US stock market futures regained strength in Wednesday’s trade, 22 April, as traders looked past Middle East tensions after US President Donald Trump extended the ceasefire just hours before its expiration. Futures tied to the S&P 500 rose about 0.7%, while Nasdaq Composite futures climbed 1% and Dow Jones Industrial Average futures added roughly 335 points or 0.7%.
The S&P 500 and the Nasdaq Composite have hit record highs in recent days, even as oil prices remain near the $100-a-barrel mark, as investor sentiment has been supported by corporate earnings that have outpaced estimates so far.
Investors have particularly rewarded stocks linked to the artificial intelligence trade, as strong demand drives fresh optimism around the adoption of this capital-intensive technology.
The strong run of earnings has also reassured investors about the health of the US consumer, the key growth engine of the economy.
US President Donald Trump extended the ceasefire with Iran to allow for further peace talks, hours before it was set to expire. However, the announcement appeared to be unilateral, and it remains unclear whether Iran or US ally Israel will agree to the extension.
While the US is holding off on fresh attacks, it is maintaining its blockade of the Strait of Hormuz, where shipping remains heavily disrupted.
Trump’s announcement struck a markedly different tone from his earlier comments.
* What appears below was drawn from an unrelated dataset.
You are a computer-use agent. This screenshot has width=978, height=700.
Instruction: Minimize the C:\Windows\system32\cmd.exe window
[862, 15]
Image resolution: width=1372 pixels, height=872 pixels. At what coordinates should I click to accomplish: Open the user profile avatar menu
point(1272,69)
Earlier this week, he said it was “highly unlikely” he would extend the two-week truce if an agreement was not reached before its expiry and also threatened to destroy Iran’s power plants and bridges if negotiations fail.
Meanwhile, Kevin Warsh, Trump’s nominee to lead the Federal Reserve, said the central bank needs a new framework to deal with persistent inflation, though he did not offer specifics. He also said the US president has not asked him to commit to any particular rate decisions.
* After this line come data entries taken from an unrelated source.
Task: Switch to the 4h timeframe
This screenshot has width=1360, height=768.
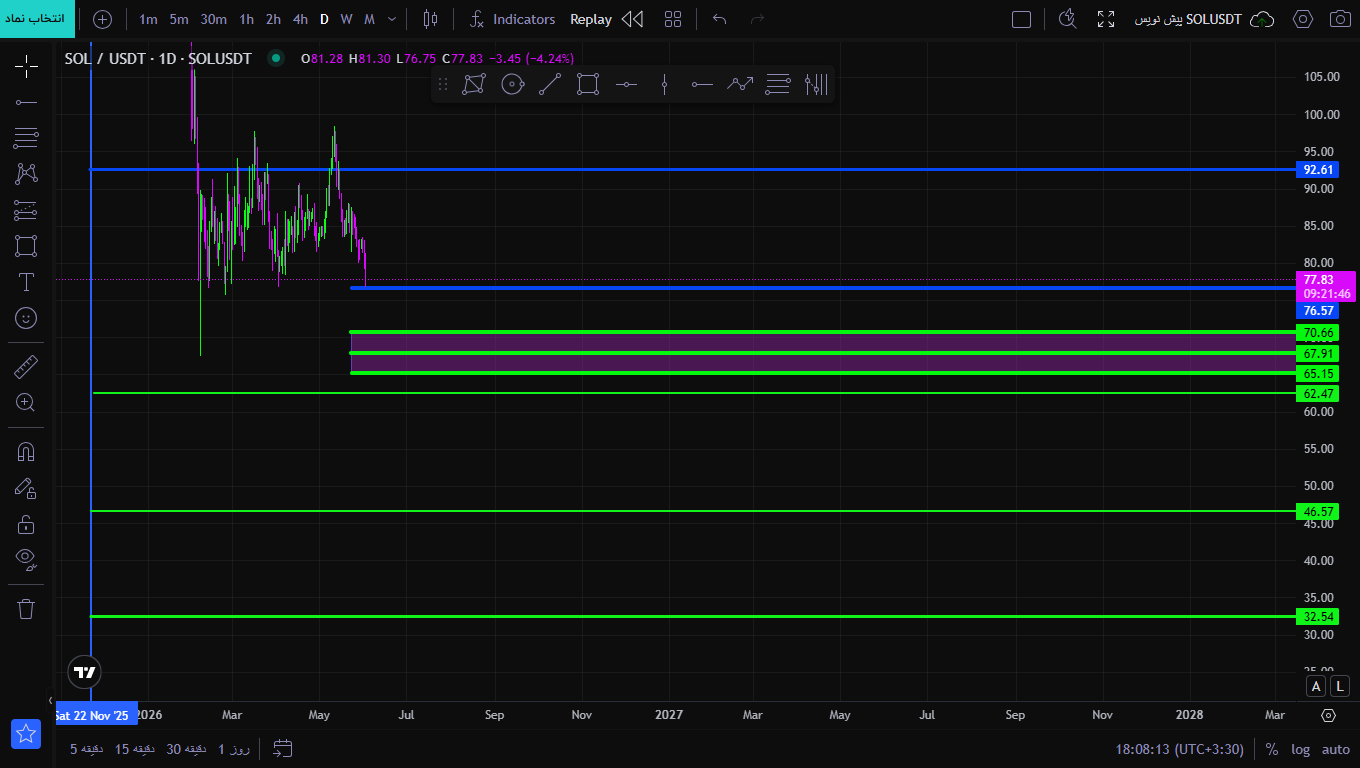Action: pyautogui.click(x=300, y=19)
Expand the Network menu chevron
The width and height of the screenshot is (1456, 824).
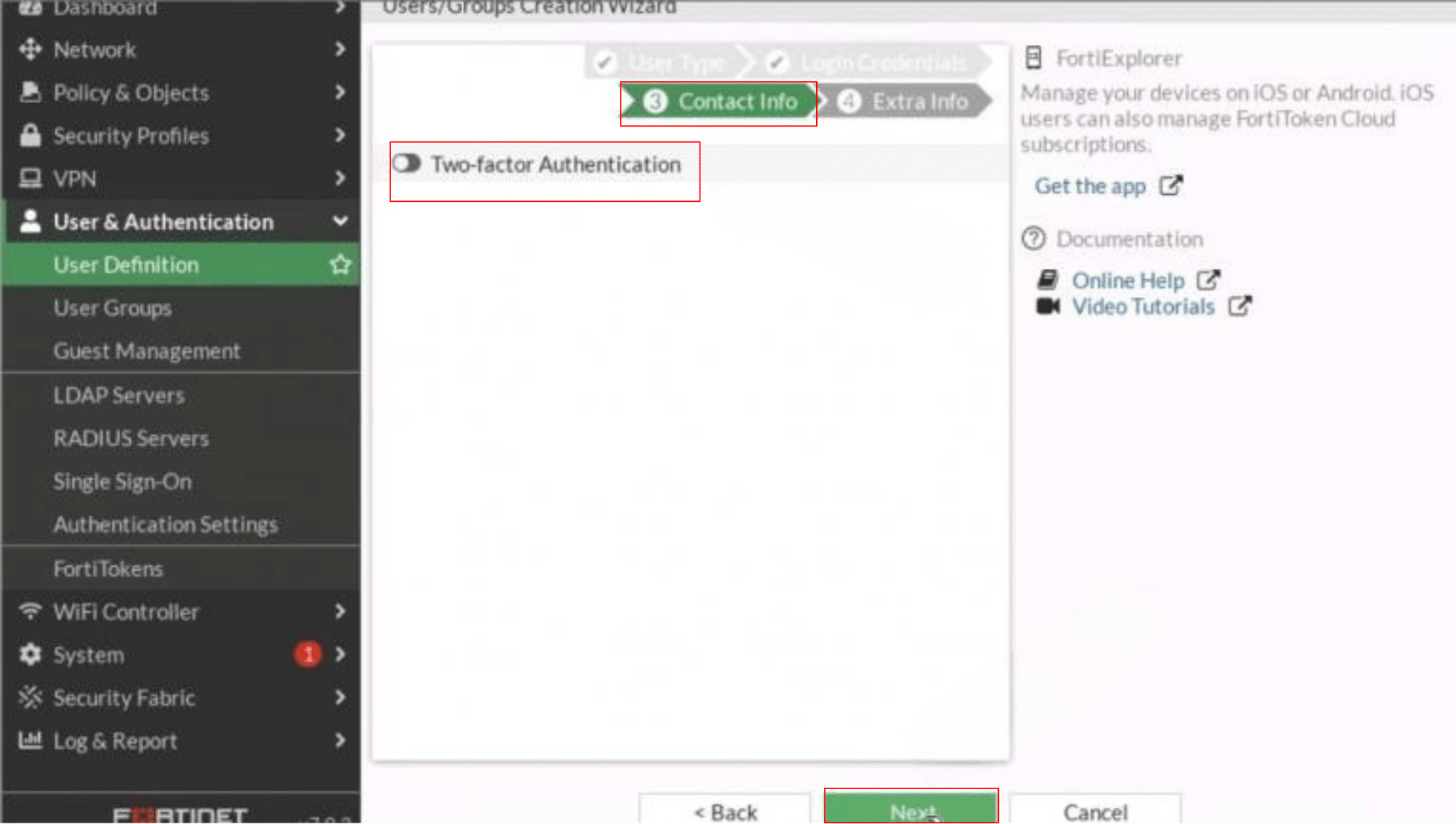click(341, 49)
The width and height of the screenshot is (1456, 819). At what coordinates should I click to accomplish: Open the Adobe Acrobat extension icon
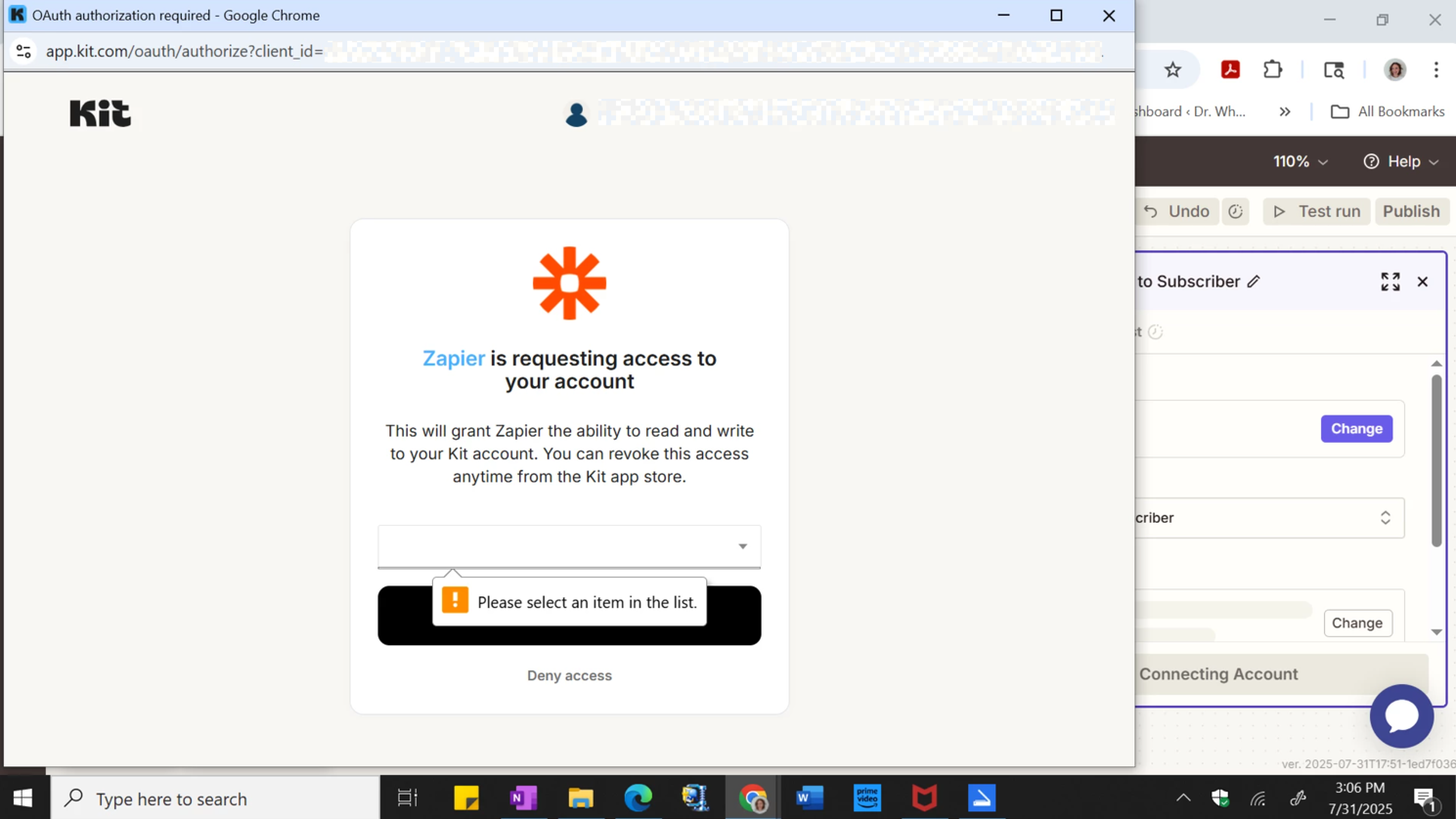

Crude prices regain strength
Crude oil prices gained momentum on Wednesday after renewed attacks on shipping near Iran. Brent crude surged 2% to $100.39 per barrel, while the US benchmark crude also rose by a similar 2% to $91.41 per barrel.
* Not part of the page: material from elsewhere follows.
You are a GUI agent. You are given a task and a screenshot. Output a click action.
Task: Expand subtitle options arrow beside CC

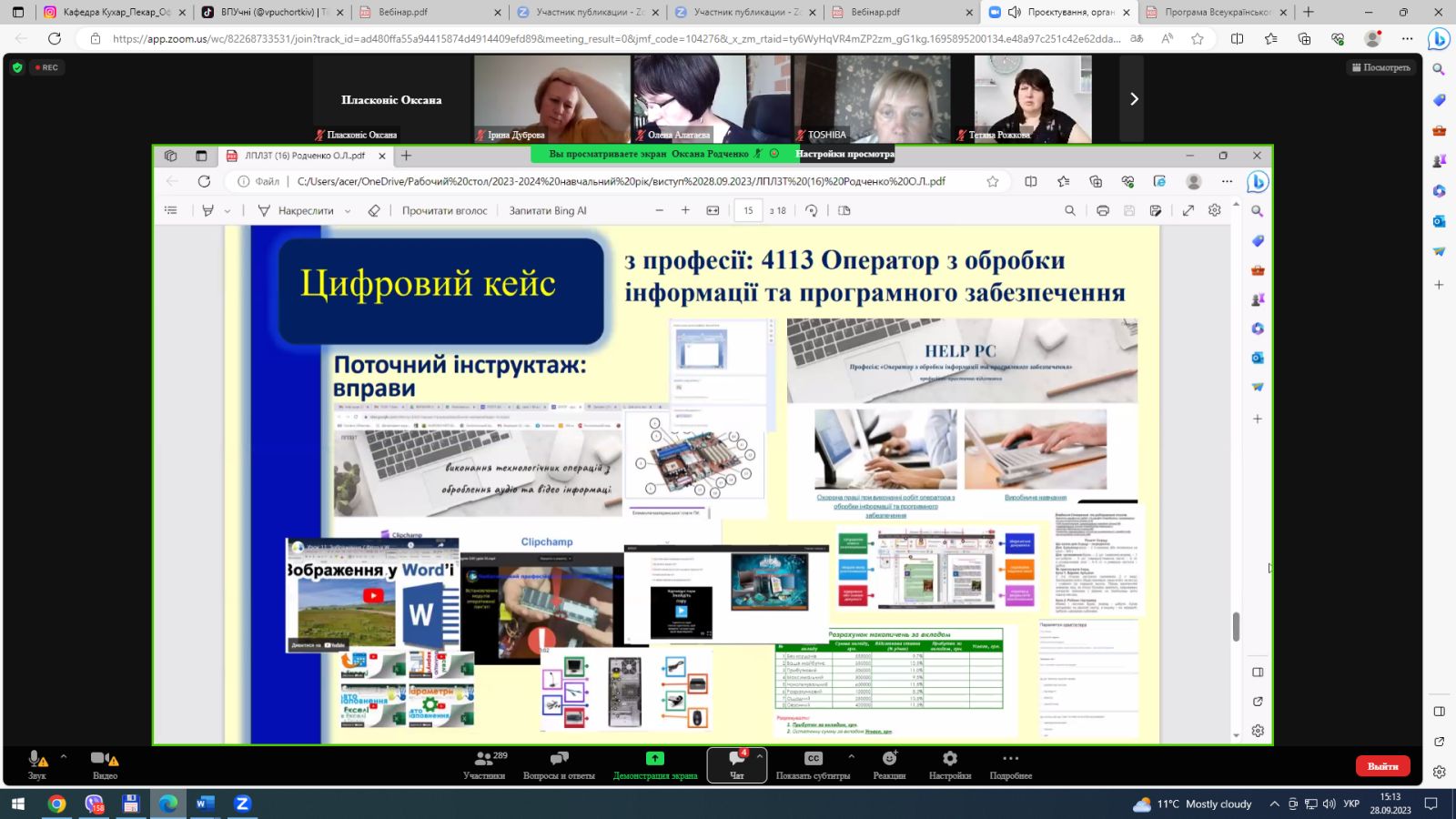(x=852, y=756)
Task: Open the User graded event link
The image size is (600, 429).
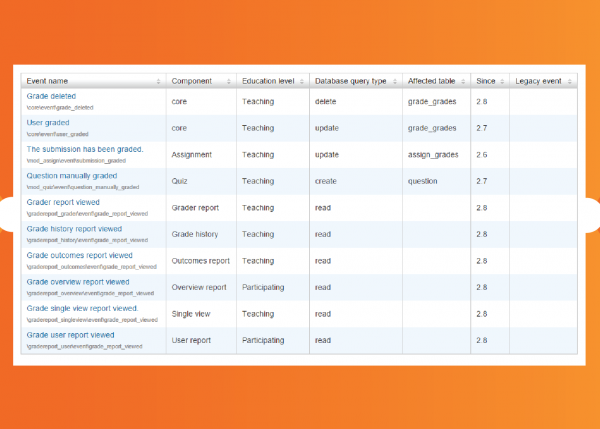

Iran reportedly fired on three ships in the Strait of Hormuz on Wednesday, intensifying its assault on shipping in the key waterway crucial to global energy supplies and complicating already fragile efforts to bring the United States and Iran back to the negotiating table, AP reported.
Both Brent and WTI had closed Tuesday’s session with gains of over 2% amid uncertainty over Iran’s participation in a second round of peace talks.
Stocks in focus today
Vested Finance said energy remains at the center of market moves, with oil briefly crossing $100 a barrel and creating pressure on fuel-sensitive sectors. Shares of United Airlines are under pressure after the company cut its full-year profit forecast, citing higher fuel costs. The move highlights how quickly rising crude can squeeze margins for global carriers.
It added that semiconductor stocks continue to lead, with ASM International gaining after issuing strong revenue guidance, reinforcing optimism around AI-driven demand. The broader chip trade remains in focus, with the Philadelphia Semiconductor Index eyeing a record winning streak as investors double down on artificial intelligence infrastructure.
Vested Finance further noted that consumer names are seeing mixed reactions, with Reckitt Benckiser falling sharply after reporting weaker-than-expected sales, hurt by a mild cold and flu season and supply disruptions. The decline signals that demand softness remains a concern in parts of the consumer sector.
The brokerage also highlighted that deal activity is back in focus, with Deutsche Telekom exploring a potential combination with T-Mobile US, a move that could mark one of the largest telecom deals globally and reshape the competitive landscape.